What If School Leaders Were to Approach Their Work Like Designers?

By In News and Updates On October 01, 2018


Whilst you might feel like you have been constantly changing, schools have not changed as much as many other organisations. Are we learning as fast as our world is changing? If not, why not? Now more than ever school leaders need to move beyond conversations about change and start making changes. Many school leaders are operating as “accidental designers”, occasionally stumbling across innovative ideas or solutions.

The authors of Design Thinking For School Leaders, Alyssa Gallagher and Kami Thordarson, advocate that school leaders need to deliberately adopt the following five designer roles and mindsets, if we are to reimagine schools to meet the needs of 21st century learners.

Opportunity Seeker – shifting from problem solving to problem finding

Experience Architect – designing and curating learning experiences that stretch the status quo

Rule Breaker – thoughtfully challenging the way things are “always” done

Producer – action orientated and getting things done quickly, creating rapid learning cycles and taking responsibility for producing a “final” product.

Storyteller – uses story to capture the hearts and minds of the community.

The designer approach to leadership is aligned with the move to inquiry, project-based learning, collaboration and problem solving approaches to learning.

Design Thinking is a process for problem solving and a method for creative action whose origins date back to the 1960s, as a way to solve “wicked” problems. Wicked problems are those that are difficult or impossible to solve because of incomplete, contradictory and changing requirements that are challenging to recognise.

Design Thinking Process

Wonder and Question – How might my perceptions or assumptions influence my thinking?
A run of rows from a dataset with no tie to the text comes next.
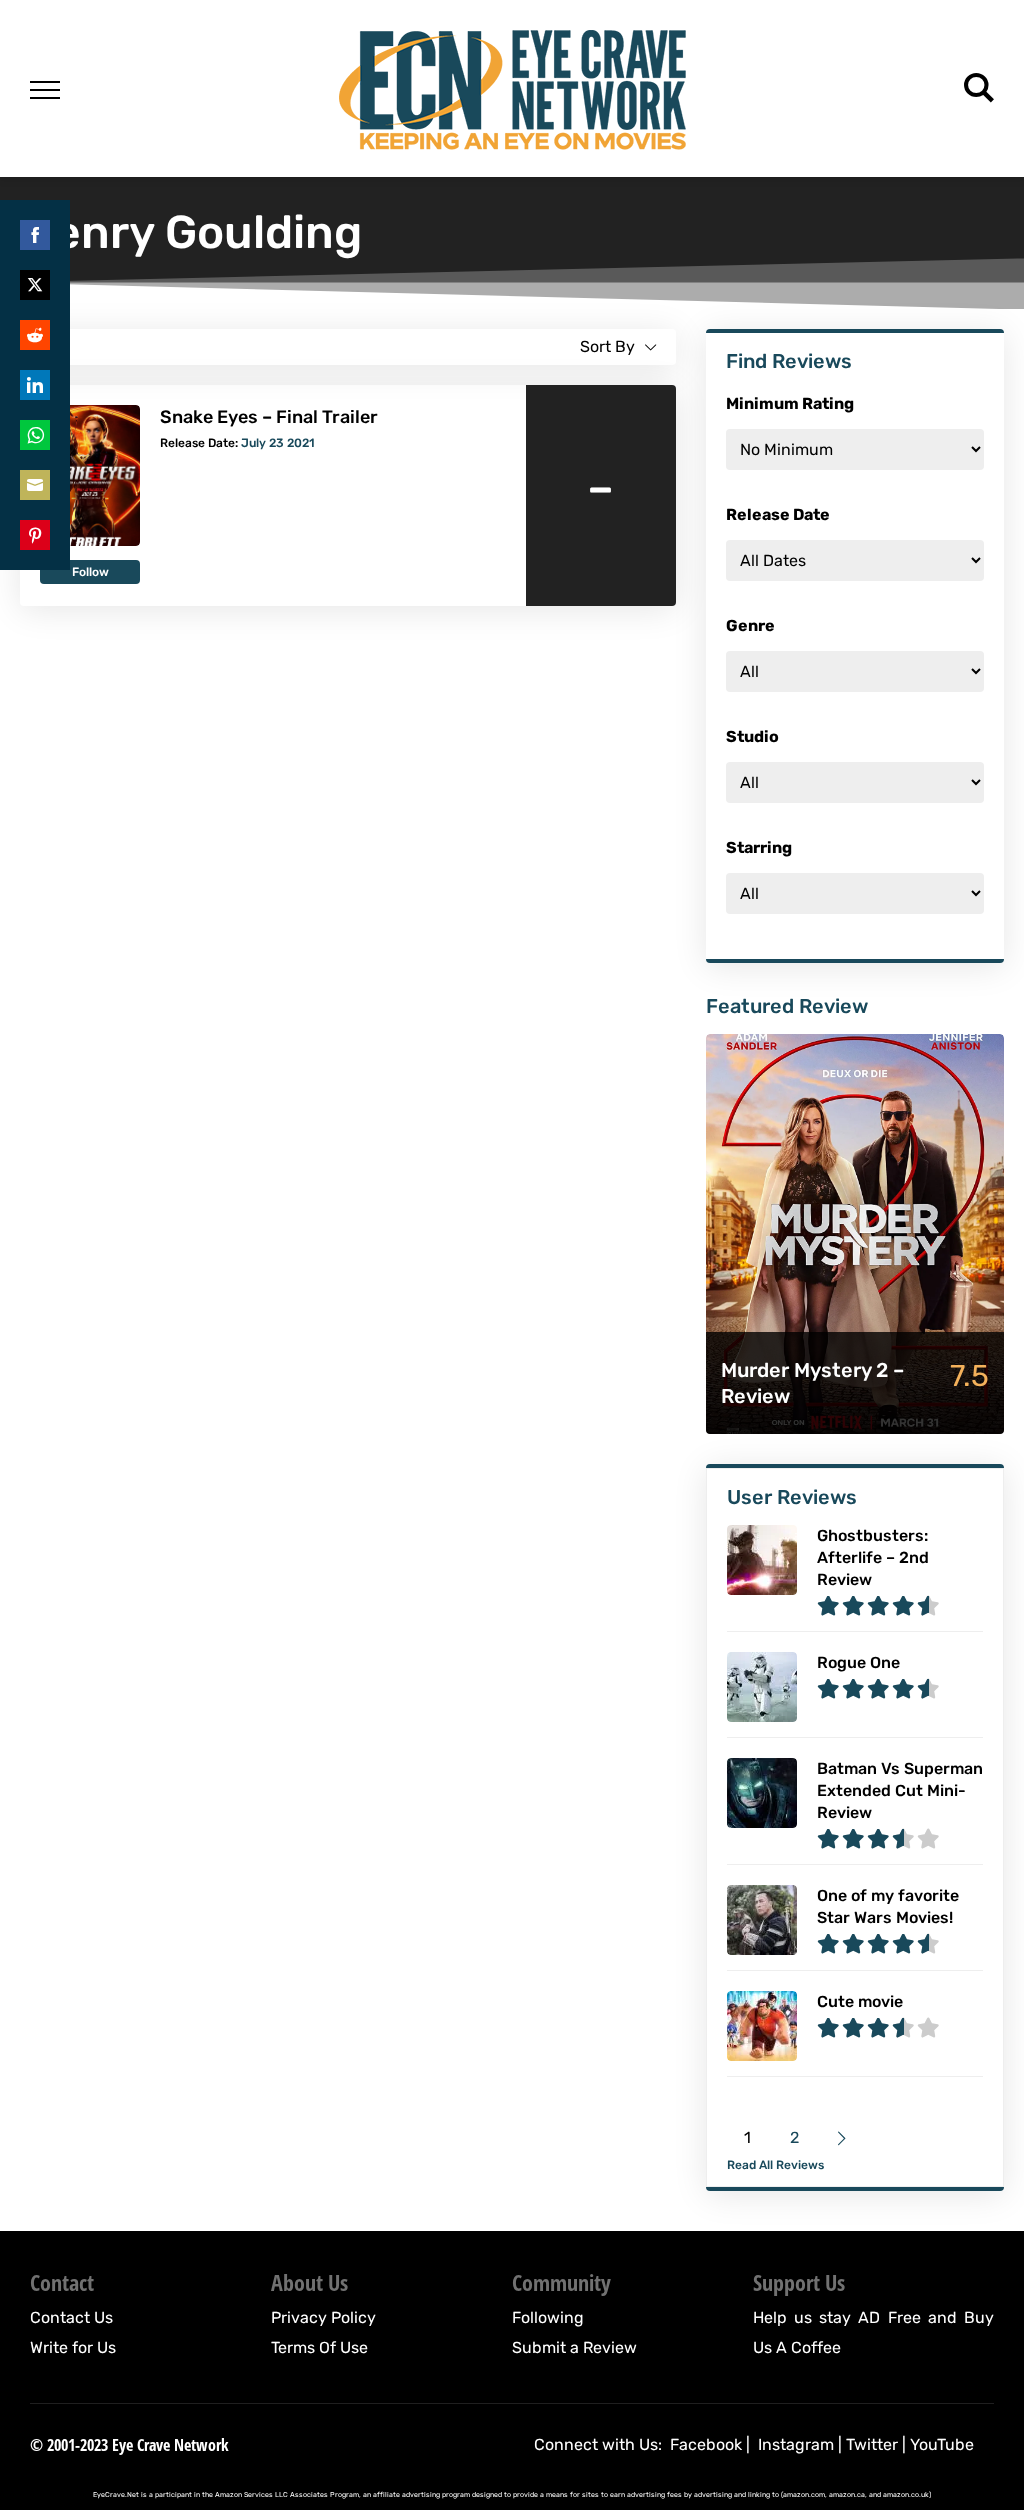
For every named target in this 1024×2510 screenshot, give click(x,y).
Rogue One (858, 1662)
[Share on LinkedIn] (35, 385)
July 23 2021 (278, 443)
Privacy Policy (323, 2317)
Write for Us (73, 2347)
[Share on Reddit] (35, 335)
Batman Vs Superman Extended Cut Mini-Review (900, 1790)
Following (548, 2317)
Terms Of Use (319, 2347)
Empathise – Who is my user? What is important to them?

Define – Create a point of view that is based on user needs and insights – What are their needs?
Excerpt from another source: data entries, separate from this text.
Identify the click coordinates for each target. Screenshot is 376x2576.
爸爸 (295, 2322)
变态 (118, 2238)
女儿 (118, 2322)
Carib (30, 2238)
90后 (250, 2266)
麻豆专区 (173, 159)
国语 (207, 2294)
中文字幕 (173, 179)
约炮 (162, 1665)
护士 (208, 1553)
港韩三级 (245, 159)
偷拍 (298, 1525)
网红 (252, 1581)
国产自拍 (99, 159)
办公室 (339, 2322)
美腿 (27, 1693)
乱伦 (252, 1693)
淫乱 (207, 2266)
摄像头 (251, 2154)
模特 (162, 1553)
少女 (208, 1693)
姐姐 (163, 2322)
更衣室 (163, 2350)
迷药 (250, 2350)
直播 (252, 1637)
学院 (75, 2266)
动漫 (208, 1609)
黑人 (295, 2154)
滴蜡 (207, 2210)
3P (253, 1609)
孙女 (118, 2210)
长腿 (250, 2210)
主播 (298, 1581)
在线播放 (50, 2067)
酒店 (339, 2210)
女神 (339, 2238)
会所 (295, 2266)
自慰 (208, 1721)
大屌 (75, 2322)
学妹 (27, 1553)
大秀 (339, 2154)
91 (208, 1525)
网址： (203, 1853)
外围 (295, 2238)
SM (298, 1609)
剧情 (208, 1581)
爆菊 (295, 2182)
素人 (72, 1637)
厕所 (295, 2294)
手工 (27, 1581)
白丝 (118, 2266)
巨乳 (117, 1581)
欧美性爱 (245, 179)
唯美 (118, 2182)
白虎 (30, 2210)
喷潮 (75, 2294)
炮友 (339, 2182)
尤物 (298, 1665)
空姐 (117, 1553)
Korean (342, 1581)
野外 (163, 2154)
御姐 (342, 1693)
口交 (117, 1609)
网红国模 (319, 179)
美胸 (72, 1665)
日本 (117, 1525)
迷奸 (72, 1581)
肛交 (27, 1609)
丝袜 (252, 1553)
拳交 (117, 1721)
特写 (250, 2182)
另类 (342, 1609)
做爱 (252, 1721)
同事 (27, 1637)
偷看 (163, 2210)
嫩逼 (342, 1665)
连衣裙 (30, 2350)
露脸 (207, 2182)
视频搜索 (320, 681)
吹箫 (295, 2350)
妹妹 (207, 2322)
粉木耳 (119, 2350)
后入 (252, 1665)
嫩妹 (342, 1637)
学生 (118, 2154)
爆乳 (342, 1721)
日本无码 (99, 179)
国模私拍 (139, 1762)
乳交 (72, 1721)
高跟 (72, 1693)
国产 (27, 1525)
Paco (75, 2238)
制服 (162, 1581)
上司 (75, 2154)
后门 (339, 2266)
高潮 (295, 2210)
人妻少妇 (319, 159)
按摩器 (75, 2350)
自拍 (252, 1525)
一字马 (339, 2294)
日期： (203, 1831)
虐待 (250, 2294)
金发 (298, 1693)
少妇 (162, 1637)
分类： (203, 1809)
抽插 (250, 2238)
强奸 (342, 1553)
Ideate – Ask crazy questions – How would I solve this problem if I had $1 million?

Prototype – Build a representation of one or more of your ideas to show others. What does a rough draft of this idea look like?

Test – What worked? What didn’t? What can be improved?

Reflection – What evidence do we have that we are self-aware and self-correcting as we move through the process?

I particularly like the author’s observations about change and how this can cause us to default to maintain the status quo. It is for these reasons that schools have not evolved as rapidly as many other organisations.

  • Shifting beliefs is always harder than shifting actions.
  • Change is scary – it can be challenging for people to unlearn habits and routines
  • Top-down change takes away all the voice and choice of our adult learners.
  • Culture is an essential component to the change process.
  • Transparency and collaboration are critical.
  • Life is lived in perpetual beta.
  • Fun is a crucial component of the change process.

To these I would also add…

Change fatigue results from incremental change. We would achieve far more if we were brave, ambitious and took great leaps rather than being excessively cautious, pessimistic and taking baby steps.

Doing what we have always done won’t get us what we want….the world is changing.

The only way we can be learning as fast as our world is changing is by being brave, ambitious and taking great leaps.